Una mañana, con 24 años cumplidos, su rostro ya reflejaba el peso de sus acciones. Llegó a toda velocidad en un taxi, entró por las destapadas y polvorientas calles de su barrio y se paró frente a su casa que ya era de bloques y Eternit. Del vehículo, usado para cuanta fechoría se pudiera, sacó con sigilo una maleta frente a sus vecinos y dos compinches que estaban con él. Era dinero en efectivo. “Un botín”.
Quiso guardar la maleta en su casa, pero sabían que vendrían pronto por él; intentó pedir ayuda a familiares y vecinos en la estrecha calle, pero todos se negaron. El reloj jugaba en su contra y la cárcel era un sitio al que no quería volver.

Unas cuadras más adelante, se acercó a la casa de una modesta y religiosa vecina, y le suplicó que le guardara la maleta, añadió que le daría dinero a cambio, pero le pidió que nunca la abriera. Ella le exigió sólo una cosa: que fuera un día de estos a la iglesia con ella, una tarea que la mujer se propuso tiempo atrás.
‘El Palomo’ se fue y solo se volvió a saber de él dos meses después, cuando el millonario asalto a una lujosa vivienda en la zona norte de la ciudad ya era historia.
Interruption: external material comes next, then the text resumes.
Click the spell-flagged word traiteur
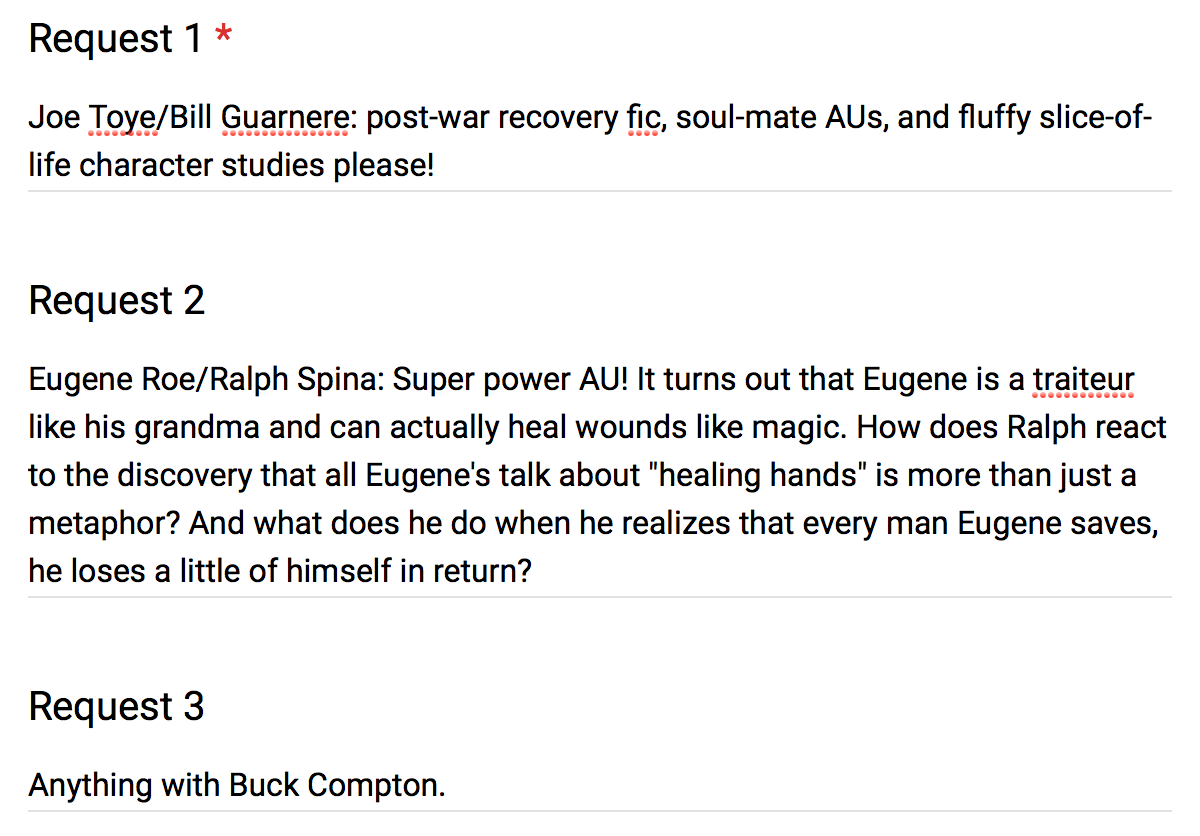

Lo primero que hizo, según cuentan sus vecinos, fue llegar a la casa de aquella vecina y pedirle el dinero. Al parecer, ella sólo le dio unos tres billetes, le recomendó que no anduviera con semejante cantidad de plata por la calle y le ofreció un jugo natural que había hecho para el almuerzo.
Nadie sabe qué más pasó en esa pequeña charla, pero desde ese instante ‘el Palomo’ no volvió a ser el mismo. Aquellas habilidades de ladrón desaparecieron y comenzó a caminar pausado, mirando al suelo y siempre en silencio. Poco a poco sus cadenas de oro fueron desapareciendo y su arma de fuego fue cambiada por un saco con basura. No quiso bañarse más ni cortarse el cabello y por momentos parecía perder la memoria.
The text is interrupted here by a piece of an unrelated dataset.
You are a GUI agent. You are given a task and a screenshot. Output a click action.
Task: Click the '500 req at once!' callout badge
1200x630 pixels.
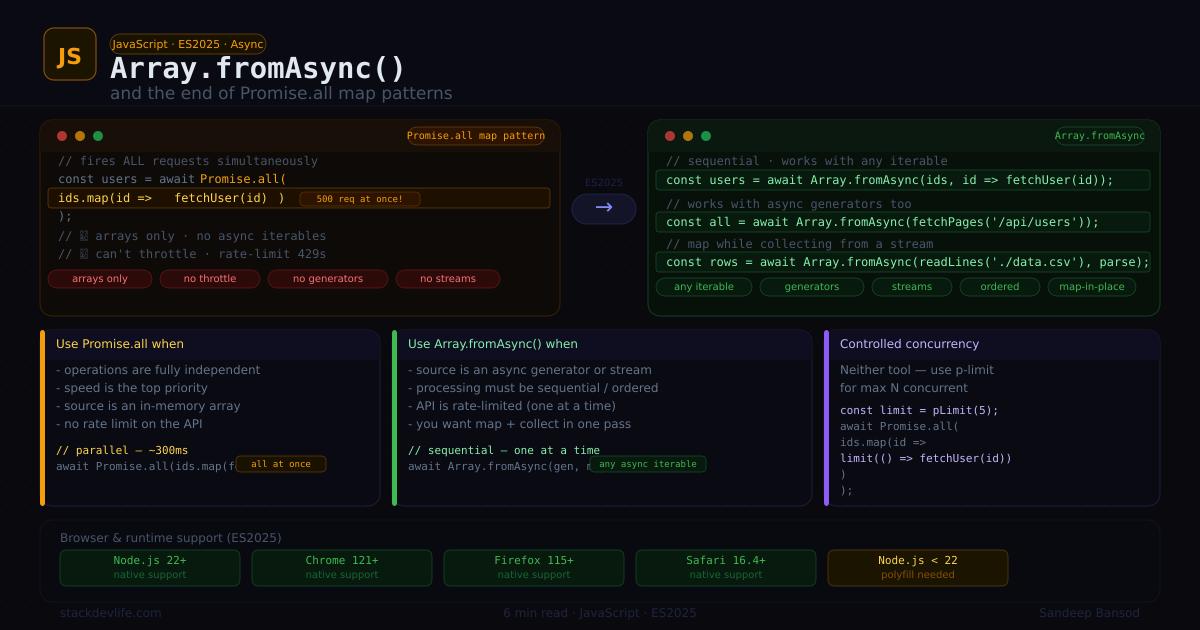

‘El Palomo’ ya no volaba entre aves de rapiña, ahora pasaba en el suelo como una lagartija, siendo pisoteado por aquellos que antes le brindaban pleitesía. A veces hablaba con lucidez y corría hacia la casa de aquella vecina, pero esta le volvía a dar tres billetes y le pedía que se fuera lo más lejos que pudiera. Esa vecina cambió su casa de madera y zinc por una de construcción de dos pisos, con los mejores muebles y acabados que por esos días se podían ver en aquel humilde barrio.

Los habitantes del sector volvieron un secreto a voces que esa sencilla mujer, que con frecuencia iba a misa y oraba a Dios, le había robado al ladrón más temido. Cansada de esos comentarios un día se marchó de la ciudad y sólo han vuelto a saber de ella por las fotos que sube a sus redes sociales donde se nota que ya no es una fiel feligrés cristiana y que disfruta de bienes que en Cartagena no tenía.
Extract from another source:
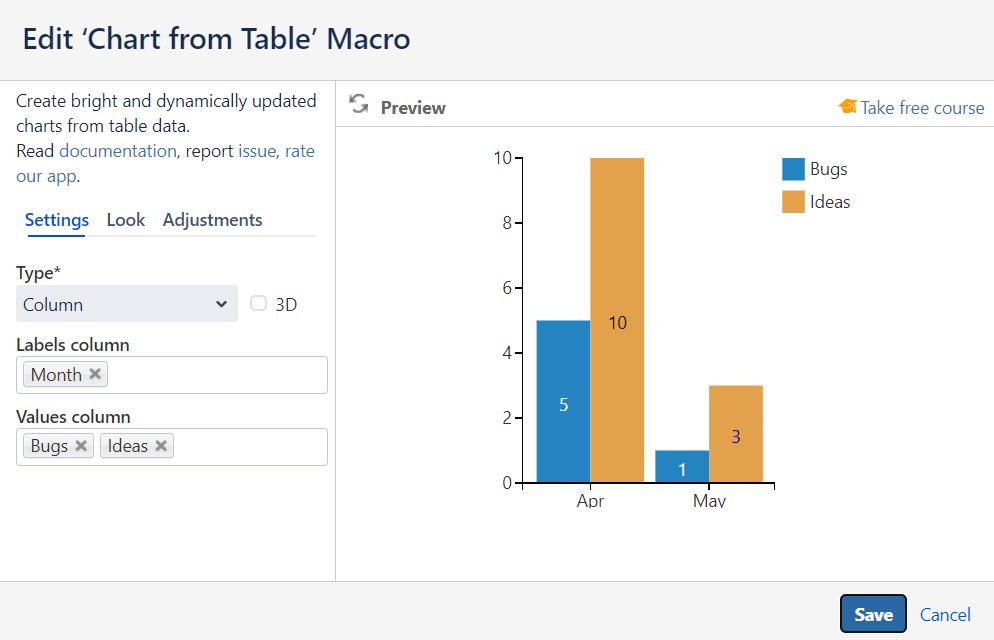This screenshot has height=640, width=994.
Task: Click inside the Labels column field
Action: [x=215, y=375]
‘El Palomo’ sigue en las calles con sólo 37 años, y su familia ha hecho de todo para cambiarle la vida, pero ha sido imposible. Parece una fuerza sobrenatural la que lo lleva a perderse entre la basura y el barro, siempre mirando al suelo, como quien busca una moneda que se le ha caído del bolsillo.
La vecina del barrio, la que se sienta en la terraza y ve pasar a todo el mundo, siempre murmura que a ‘el Palomo’ le hicieron brujería para que lo perdiera todo y quedara incapaz de defenderse de aquella señora. Al gavilán mayor le cortaron cada una de sus alas negras con un vaso de jugo.